Die Antwort finden wir in Vers 14. Der HERR wird „aufstehen“ und sich „über Zion erbarmen“. Er wird aufstehen und handeln, und zwar um des Gedächtnisses an seines Namens willen. Das ist die Gewissheit des Glaubens an den HERRN in aller Bedrängnis. Er wird sich für sein Volk und seine Stadt einsetzen. Er wird es tun, wenn seine Gerichte das Ergebnis haben, das Er sich wünscht.
Der HERR hat eine Zeit festgesetzt, um Israel zurückzuholen, eine Zeit, um Israel und Zion wiederherzustellen (Dan 9,24).

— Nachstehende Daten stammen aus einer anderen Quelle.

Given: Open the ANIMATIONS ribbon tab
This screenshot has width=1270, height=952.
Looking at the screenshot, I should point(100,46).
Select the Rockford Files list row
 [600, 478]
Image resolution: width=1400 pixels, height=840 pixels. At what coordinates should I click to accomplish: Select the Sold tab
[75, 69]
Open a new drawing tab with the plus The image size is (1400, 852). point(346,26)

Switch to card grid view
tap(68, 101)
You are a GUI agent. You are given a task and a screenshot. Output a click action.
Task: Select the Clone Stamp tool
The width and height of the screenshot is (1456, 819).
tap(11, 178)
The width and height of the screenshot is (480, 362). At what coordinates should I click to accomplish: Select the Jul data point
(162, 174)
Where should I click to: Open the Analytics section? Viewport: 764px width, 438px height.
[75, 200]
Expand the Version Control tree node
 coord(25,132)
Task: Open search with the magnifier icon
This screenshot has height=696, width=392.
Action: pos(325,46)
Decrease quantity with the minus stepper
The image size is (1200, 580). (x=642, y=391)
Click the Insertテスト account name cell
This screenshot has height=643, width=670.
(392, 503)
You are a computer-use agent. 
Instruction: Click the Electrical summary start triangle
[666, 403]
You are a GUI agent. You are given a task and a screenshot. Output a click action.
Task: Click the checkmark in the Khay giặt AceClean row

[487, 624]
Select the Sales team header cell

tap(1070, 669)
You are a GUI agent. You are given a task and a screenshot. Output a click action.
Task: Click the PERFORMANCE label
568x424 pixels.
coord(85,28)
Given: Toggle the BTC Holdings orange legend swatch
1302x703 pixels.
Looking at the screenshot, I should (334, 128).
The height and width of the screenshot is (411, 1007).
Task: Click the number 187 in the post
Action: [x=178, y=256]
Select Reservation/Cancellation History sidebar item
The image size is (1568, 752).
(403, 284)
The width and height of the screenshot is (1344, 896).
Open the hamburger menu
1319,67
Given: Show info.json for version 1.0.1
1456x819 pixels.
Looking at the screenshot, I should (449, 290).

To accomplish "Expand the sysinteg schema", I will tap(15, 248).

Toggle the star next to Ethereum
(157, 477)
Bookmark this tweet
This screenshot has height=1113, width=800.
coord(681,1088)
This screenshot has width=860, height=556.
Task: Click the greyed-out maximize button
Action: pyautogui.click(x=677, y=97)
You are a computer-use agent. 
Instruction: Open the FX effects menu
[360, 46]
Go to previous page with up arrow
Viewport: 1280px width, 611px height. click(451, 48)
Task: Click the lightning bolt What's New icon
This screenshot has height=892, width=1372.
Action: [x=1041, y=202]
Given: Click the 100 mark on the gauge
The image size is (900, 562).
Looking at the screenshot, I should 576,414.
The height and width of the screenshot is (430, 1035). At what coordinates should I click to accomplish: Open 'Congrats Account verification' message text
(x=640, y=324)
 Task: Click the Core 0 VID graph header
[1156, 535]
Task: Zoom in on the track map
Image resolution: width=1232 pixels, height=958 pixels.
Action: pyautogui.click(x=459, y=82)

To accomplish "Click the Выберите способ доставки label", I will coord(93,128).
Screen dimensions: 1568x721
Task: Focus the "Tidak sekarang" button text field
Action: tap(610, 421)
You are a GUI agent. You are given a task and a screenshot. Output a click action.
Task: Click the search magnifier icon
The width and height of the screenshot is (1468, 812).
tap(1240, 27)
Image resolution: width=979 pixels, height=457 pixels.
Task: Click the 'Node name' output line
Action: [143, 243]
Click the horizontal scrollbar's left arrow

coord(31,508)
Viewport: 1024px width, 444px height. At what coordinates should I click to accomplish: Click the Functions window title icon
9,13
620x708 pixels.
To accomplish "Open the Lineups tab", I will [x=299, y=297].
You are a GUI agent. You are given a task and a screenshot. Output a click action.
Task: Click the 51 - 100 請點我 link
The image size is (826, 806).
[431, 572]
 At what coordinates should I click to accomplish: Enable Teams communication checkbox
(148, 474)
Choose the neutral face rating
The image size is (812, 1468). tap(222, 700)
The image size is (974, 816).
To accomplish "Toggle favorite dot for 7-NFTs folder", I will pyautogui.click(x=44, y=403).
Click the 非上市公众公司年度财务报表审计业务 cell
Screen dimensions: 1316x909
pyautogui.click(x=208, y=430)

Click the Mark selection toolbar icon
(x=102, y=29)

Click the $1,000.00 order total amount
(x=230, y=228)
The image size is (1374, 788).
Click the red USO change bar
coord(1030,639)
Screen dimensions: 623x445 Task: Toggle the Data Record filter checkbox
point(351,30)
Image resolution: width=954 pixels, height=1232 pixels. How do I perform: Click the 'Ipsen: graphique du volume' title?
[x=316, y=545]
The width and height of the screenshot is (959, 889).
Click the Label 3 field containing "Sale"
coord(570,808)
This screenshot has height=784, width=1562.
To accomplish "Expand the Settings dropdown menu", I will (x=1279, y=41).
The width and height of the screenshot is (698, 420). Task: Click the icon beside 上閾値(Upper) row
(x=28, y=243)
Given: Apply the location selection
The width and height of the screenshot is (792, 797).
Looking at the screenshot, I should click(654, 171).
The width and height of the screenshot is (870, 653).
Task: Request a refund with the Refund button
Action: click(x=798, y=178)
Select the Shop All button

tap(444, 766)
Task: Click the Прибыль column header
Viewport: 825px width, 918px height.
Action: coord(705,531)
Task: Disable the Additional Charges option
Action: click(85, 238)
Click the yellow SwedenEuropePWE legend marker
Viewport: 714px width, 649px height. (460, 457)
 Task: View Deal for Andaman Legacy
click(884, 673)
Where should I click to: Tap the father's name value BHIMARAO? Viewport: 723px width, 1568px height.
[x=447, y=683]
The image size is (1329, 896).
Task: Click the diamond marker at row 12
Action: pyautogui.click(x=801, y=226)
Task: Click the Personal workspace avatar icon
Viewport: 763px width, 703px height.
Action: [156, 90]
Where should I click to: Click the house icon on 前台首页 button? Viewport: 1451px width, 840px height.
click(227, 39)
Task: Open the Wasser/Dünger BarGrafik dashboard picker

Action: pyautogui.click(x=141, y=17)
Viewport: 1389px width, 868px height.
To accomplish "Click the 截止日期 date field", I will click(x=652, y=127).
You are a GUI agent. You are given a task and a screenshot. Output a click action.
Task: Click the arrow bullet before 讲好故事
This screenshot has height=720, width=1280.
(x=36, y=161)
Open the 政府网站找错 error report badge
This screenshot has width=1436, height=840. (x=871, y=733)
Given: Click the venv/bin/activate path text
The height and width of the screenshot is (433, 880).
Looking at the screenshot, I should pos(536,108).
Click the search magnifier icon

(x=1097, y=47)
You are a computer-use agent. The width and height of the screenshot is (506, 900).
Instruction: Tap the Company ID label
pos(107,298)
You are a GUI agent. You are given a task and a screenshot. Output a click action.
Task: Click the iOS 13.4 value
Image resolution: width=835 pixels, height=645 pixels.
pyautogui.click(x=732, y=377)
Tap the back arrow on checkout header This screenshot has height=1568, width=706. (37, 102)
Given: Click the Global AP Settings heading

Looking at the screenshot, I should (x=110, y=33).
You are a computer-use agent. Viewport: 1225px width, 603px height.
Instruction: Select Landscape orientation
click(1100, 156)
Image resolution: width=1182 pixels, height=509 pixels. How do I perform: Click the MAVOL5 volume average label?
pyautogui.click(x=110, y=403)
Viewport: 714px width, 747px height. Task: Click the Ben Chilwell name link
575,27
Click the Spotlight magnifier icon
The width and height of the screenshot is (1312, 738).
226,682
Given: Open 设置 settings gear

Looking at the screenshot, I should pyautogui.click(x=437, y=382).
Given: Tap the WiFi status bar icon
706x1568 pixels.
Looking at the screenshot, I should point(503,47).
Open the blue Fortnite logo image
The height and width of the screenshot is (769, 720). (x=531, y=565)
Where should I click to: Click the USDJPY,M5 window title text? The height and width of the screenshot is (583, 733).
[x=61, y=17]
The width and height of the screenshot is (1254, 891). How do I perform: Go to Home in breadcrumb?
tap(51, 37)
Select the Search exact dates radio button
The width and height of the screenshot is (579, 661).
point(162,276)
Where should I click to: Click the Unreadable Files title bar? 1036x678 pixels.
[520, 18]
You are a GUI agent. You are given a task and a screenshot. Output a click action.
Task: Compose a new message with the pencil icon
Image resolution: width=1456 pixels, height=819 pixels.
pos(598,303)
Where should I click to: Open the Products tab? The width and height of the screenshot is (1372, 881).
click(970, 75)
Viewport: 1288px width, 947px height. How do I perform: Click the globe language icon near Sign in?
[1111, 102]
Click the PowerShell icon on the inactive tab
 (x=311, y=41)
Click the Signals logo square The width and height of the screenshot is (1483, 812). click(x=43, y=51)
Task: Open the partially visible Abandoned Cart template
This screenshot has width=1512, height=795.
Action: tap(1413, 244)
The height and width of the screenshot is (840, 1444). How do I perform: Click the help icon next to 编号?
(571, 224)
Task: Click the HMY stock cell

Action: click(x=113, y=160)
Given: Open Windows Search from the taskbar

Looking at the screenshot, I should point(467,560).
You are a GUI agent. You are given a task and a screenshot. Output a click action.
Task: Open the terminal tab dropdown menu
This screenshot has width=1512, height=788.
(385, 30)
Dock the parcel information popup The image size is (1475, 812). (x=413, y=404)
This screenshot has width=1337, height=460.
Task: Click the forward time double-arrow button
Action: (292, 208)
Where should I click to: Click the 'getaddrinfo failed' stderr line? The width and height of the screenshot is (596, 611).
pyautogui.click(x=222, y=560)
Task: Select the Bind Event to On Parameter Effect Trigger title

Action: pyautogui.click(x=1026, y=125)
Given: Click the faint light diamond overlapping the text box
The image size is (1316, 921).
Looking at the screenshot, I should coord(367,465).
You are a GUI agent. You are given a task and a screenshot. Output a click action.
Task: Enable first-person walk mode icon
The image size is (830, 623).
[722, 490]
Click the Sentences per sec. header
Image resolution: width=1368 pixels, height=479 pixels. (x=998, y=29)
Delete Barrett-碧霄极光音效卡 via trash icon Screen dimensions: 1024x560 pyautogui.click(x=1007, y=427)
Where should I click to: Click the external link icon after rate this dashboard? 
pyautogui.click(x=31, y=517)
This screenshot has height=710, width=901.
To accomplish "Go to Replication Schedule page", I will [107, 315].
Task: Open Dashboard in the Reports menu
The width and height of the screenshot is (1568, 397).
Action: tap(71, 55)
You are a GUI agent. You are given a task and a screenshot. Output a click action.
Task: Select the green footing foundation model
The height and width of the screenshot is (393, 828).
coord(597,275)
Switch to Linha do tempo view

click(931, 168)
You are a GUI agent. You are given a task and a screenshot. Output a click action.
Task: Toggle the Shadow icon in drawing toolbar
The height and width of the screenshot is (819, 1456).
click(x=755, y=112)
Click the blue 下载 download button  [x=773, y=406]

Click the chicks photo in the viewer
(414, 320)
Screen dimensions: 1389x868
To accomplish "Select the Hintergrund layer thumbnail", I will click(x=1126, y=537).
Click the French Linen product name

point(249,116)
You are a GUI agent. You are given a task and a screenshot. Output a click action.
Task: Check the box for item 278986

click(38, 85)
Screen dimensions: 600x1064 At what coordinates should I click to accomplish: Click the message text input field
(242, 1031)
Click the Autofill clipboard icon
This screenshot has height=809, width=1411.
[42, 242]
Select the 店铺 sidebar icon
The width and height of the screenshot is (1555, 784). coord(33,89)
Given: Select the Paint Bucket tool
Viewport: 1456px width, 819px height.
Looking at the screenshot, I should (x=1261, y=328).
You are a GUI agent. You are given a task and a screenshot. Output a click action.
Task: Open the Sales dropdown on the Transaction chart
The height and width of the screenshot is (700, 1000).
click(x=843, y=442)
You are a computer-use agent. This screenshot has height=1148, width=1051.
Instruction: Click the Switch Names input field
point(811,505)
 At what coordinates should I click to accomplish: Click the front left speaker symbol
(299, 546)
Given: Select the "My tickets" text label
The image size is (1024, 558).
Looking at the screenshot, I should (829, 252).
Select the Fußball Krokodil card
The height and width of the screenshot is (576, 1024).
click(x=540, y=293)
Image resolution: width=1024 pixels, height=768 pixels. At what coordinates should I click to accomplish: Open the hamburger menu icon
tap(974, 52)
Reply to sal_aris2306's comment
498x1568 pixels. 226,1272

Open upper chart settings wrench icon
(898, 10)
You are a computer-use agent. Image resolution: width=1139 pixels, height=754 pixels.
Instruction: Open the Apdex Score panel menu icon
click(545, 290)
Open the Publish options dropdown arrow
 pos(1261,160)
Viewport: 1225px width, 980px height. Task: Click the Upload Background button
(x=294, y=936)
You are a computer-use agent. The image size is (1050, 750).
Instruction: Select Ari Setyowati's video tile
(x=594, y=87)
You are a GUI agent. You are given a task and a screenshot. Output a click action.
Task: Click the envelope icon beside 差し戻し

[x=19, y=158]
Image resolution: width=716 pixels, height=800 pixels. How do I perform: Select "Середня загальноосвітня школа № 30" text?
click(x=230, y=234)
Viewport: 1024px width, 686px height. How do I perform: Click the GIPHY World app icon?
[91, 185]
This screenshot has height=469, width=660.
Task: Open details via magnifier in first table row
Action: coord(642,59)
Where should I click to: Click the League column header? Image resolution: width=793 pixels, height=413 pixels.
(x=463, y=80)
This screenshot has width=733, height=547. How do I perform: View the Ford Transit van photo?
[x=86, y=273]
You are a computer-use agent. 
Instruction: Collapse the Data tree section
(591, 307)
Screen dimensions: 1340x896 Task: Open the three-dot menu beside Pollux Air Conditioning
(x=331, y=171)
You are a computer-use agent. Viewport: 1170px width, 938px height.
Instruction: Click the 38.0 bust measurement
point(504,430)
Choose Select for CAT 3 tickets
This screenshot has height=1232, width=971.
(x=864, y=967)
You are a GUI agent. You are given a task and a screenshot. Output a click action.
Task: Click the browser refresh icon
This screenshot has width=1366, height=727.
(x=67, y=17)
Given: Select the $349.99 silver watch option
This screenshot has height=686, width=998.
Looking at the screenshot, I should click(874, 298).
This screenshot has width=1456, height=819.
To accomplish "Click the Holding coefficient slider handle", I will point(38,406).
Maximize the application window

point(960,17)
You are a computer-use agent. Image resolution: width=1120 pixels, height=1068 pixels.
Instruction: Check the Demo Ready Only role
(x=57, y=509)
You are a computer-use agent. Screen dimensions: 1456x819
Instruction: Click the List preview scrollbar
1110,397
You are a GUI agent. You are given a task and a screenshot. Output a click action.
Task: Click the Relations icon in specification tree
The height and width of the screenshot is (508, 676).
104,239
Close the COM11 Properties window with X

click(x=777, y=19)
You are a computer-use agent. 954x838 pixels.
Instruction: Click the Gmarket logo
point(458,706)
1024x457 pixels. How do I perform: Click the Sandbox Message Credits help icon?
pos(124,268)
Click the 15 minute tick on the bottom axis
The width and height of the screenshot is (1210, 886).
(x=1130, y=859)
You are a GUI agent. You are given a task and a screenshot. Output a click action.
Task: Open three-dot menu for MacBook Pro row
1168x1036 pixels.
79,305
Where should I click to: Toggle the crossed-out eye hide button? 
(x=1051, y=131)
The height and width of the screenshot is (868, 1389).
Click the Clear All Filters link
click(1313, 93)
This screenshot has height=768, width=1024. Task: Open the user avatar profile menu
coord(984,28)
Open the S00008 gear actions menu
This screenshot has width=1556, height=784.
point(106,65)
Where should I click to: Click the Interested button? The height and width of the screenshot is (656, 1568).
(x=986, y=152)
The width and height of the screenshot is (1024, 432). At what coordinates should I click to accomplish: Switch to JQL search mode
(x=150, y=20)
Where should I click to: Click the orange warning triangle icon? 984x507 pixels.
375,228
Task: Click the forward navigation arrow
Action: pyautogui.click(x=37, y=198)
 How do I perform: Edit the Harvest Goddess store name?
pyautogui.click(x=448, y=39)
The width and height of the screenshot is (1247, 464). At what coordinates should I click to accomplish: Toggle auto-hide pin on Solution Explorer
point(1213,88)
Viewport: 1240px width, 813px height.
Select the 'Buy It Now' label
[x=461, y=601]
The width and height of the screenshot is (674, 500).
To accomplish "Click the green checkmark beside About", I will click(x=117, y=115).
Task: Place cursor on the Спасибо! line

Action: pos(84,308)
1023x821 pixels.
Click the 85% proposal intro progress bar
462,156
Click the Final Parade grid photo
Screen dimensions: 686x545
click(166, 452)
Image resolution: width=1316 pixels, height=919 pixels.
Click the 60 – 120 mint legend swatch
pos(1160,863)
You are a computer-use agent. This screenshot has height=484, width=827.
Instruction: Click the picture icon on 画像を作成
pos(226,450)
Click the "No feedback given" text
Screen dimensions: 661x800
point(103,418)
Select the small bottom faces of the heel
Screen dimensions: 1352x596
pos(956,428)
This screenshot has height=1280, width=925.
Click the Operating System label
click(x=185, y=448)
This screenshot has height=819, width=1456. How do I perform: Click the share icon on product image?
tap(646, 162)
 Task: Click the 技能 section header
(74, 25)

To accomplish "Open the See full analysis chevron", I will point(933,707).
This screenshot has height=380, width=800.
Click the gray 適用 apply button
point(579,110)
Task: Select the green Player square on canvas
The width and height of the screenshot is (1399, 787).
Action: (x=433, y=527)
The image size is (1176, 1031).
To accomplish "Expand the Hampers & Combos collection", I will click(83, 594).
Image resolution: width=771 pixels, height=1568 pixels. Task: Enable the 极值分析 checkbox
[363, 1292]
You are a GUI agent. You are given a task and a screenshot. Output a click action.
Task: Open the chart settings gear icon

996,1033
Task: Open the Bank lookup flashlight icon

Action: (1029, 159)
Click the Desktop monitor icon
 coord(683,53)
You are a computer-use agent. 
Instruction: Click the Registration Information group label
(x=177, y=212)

Letzteres beginnt mit dem Befehl, die Mauern Jerusalems wieder aufzubauen (Dan 9,25; Neh 2,1–6). Wenn die Zeit Gottes gekommen ist, wird Er sich über Zion erbarmen. Das Volk hat das totale Gericht verdient, aber Er bewahrt einen Überrest nach der Auswahl seiner Gnade. Zur festgesetzten Zeit wird Er sein Volk wieder annehmen. Der Glaube sieht das voraus.
Gott wird in seinen Dienern ein Werk vollbringen. Er wird Liebe in ihre Herzen geben für „seinen Steine“, was darauf hinweist, dass Zion zusammengebrochen ist (Vers 15). Er wird sie mit Mitleid erfüllen für „seinen Schutt“, was darauf hinweist, wie sehr Zion in Trümmern liegt. Das Wort für „Mitleid haben“ in Vers 15 ist dasselbe wie „Erbarmen haben“ in Vers 14. Wie der HERR Zion gnädig ist, so ist der Überrest dem Schutt und den Steinen Zions gegenüber. Wir sehen eine Vorahnung davon in Menschen wie Esra und Nehemia, die voller Liebe und Mitgefühl für Zion aus Babel nach Jerusalem zurückkehrten. In der Endzeit wird dies durch den treuen Überrest geschehen.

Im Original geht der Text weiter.